Give AlbumentationsX a star on GitHub — it powers this leaderboard

Star on GitHub

pinotdb

Python DB-API and SQLAlchemy dialect for Pinot.

Downloads: 0 (30 days)

Description

Python DB-API and SQLAlchemy dialect for Pinot

This module allows accessing Pinot via its SQL API.

Current supported Pinot version: 1.1.0.

Usage

Using the DB API to query Pinot Broker directly:

from pinotdb import connect

# this assumes 8000 is the broker port
conn = connect(host='localhost', port=8000, path='/query/sql', scheme='http')
curs = conn.cursor()
curs.execute("""
    SELECT place,
           CAST(REGEXP_EXTRACT(place, '(.*),', 1) AS FLOAT) AS lat,
           CAST(REGEXP_EXTRACT(place, ',(.*)', 1) AS FLOAT) AS lon
      FROM places
     LIMIT 10
""")
for row in curs:
    print(row)

For HTTPS:

from pinotdb import connect

# this assumes that 443 is the broker secure https port
conn = connect(host='localhost', port=443, path='/query/sql', scheme='https')
curs = conn.cursor()
curs.execute("""
    SELECT place,
           CAST(REGEXP_EXTRACT(place, '(.*),', 1) AS FLOAT) AS lat,
           CAST(REGEXP_EXTRACT(place, ',(.*)', 1) AS FLOAT) AS lon
      FROM places
     LIMIT 10
""")
for row in curs:
    print(row)

Pinot also supports basic auth, e.g.

conn = connect(host="localhost", port=443, path="/query/sql", scheme="https", username="my-user", password="my-password", verify_ssl=True)

To pass in additional query parameters (such as useMultistageEngine=true) you may pass them in as part of the execute method. For example:

curs.execute("select * from airlineStats air limit 10", queryOptions="useMultistageEngine=true")

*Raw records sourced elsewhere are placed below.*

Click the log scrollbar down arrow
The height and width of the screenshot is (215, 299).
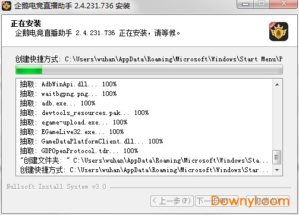pyautogui.click(x=277, y=170)
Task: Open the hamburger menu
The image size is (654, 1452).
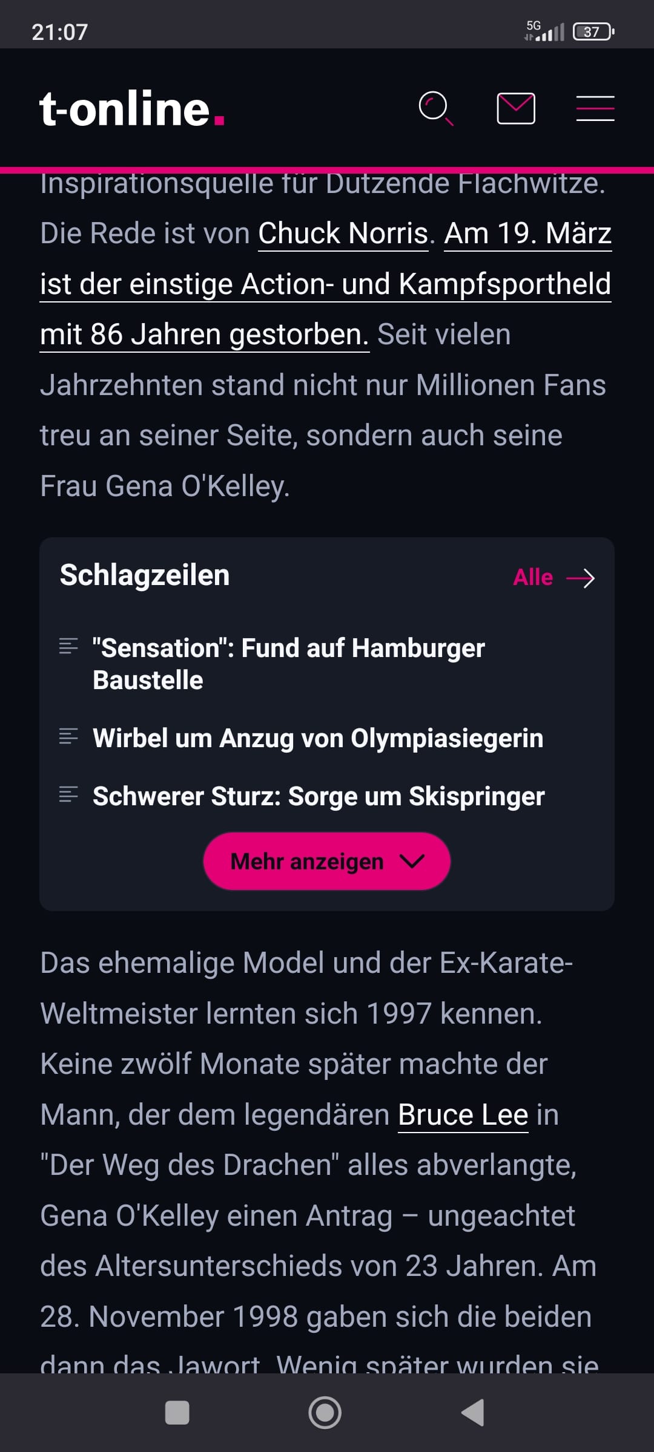Action: pyautogui.click(x=595, y=108)
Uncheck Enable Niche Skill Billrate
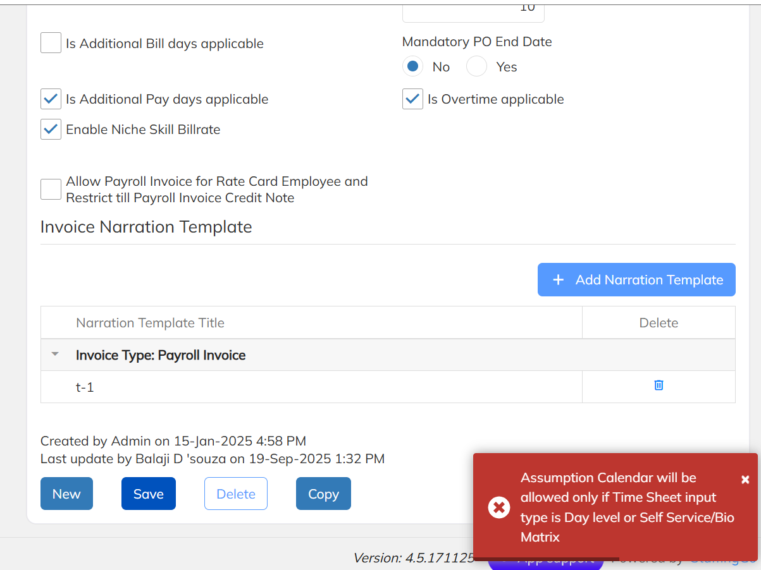Image resolution: width=761 pixels, height=570 pixels. tap(51, 130)
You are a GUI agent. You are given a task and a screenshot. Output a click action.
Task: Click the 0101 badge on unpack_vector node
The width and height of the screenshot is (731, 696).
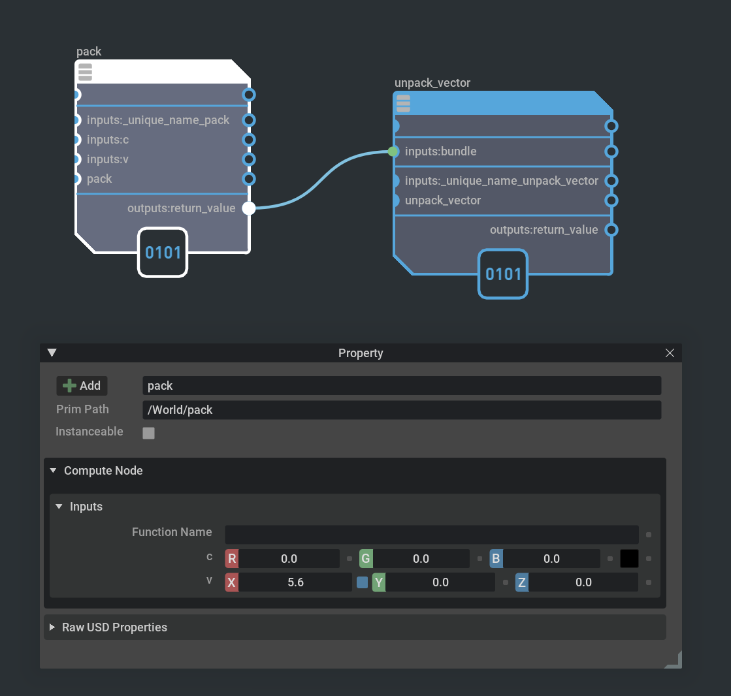point(503,274)
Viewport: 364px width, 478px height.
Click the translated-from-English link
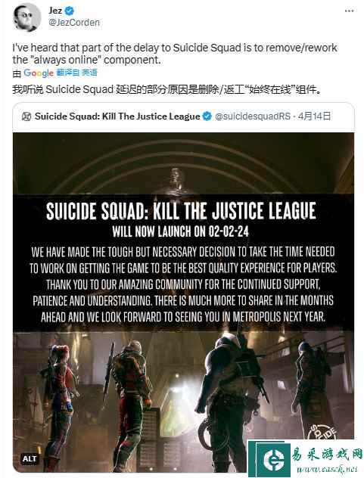[x=77, y=73]
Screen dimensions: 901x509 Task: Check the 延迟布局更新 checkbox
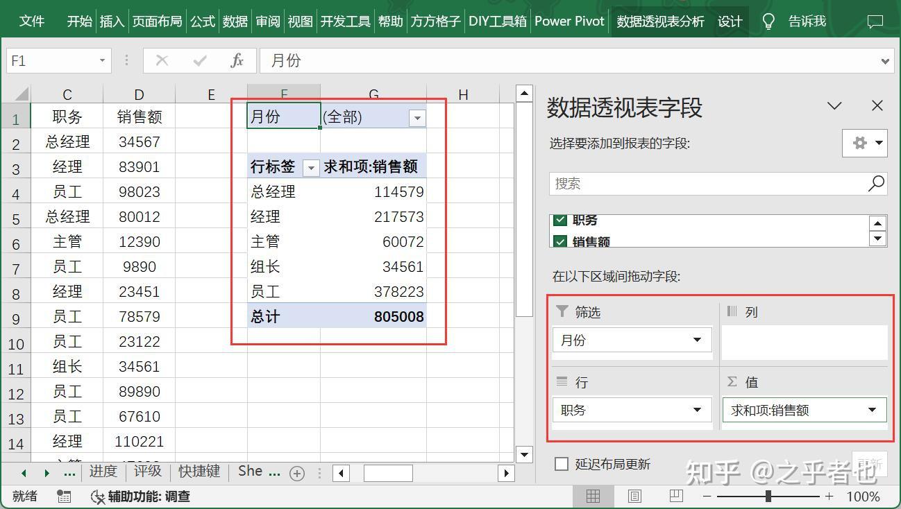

Broker query stats are exposed after execute() on cursor.query_stats:

curs.execute("select * from airlineStats air limit 10")
print(curs.query_stats.get("numServersQueried"))
print(curs.query_stats.get("numDocsScanned"))
print(curs.timeUsedMs)  # Backward compatible shorthand

cursor.query_stats contains scalar top-level metrics returned by the broker for the latest execute() call (works for both sync and async cursors). Common keys include:

  • numServersQueried
  • numServersResponded
  • numSegmentsQueried
  • numSegmentsProcessed
  • numSegmentsMatched
  • numConsumingSegmentsQueried
  • numDocsScanned
  • numEntriesScannedInFilter
  • numEntriesScannedPostFilter
  • numGroupsLimitReached
  • totalDocs
  • timeUsedMs
  • minConsumingFreshnessTimeMs
  • numSegmentsPrunedByBroker

If you need the full broker payload (including nested sections such as resultTable, exceptions, and tracing information), use cursor.raw_query_response.

Pass the Pinot database context

[!IMPORTANT] This feature is only available from 5.1.5

from pinotdb import connect

# this assumes that 443 is the broker secure https port
conn = connect(host='localhost', port=8000, path='/query/sql', scheme='http', database='dbName')
curs = conn.cursor()
curs.execute("""
    SELECT col1 from table1 LIMIT 10
""")
for row in curs:
    print(row)

where,

  • dbName : the database context that needs to be passed
  • table1 : table under the dbName database

If database is not specified the connection will use the default database context.

Using SQLAlchemy:

Since db engine requires more information beyond Pinot Broker, you need to provide pinot controller for table and schema information.

The db engine connection string is format as:

pinot+<pinot-broker-protocol>://<pinot-broker-host>:<pinot-broker-port><pinot-broker-path>?controller=<pinot-controller-protocol>://<pinot-controller-host>:<pinot-controller-port>/

Default scheme is HTTP so you can ignore it. e.g. pinot+http://localhost:8099/query/sql?controller=http://localhost:9000/ and pinot://localhost:8099/query/sql?controller=localhost:9000/ work in same way.

For HTTPS, you have to specify the https scheme explicitly along with the port.

pinot+https://<pinot-broker-host>:<pinot-broker-port><pinot-broker-path>?controller=https://<pinot-controller-host>:<pinot-controller-port>/

E.g. pinot+https://pinot-broker.pinot.live:443/query/sql?controller=https://pinot-controller.pinot.live/.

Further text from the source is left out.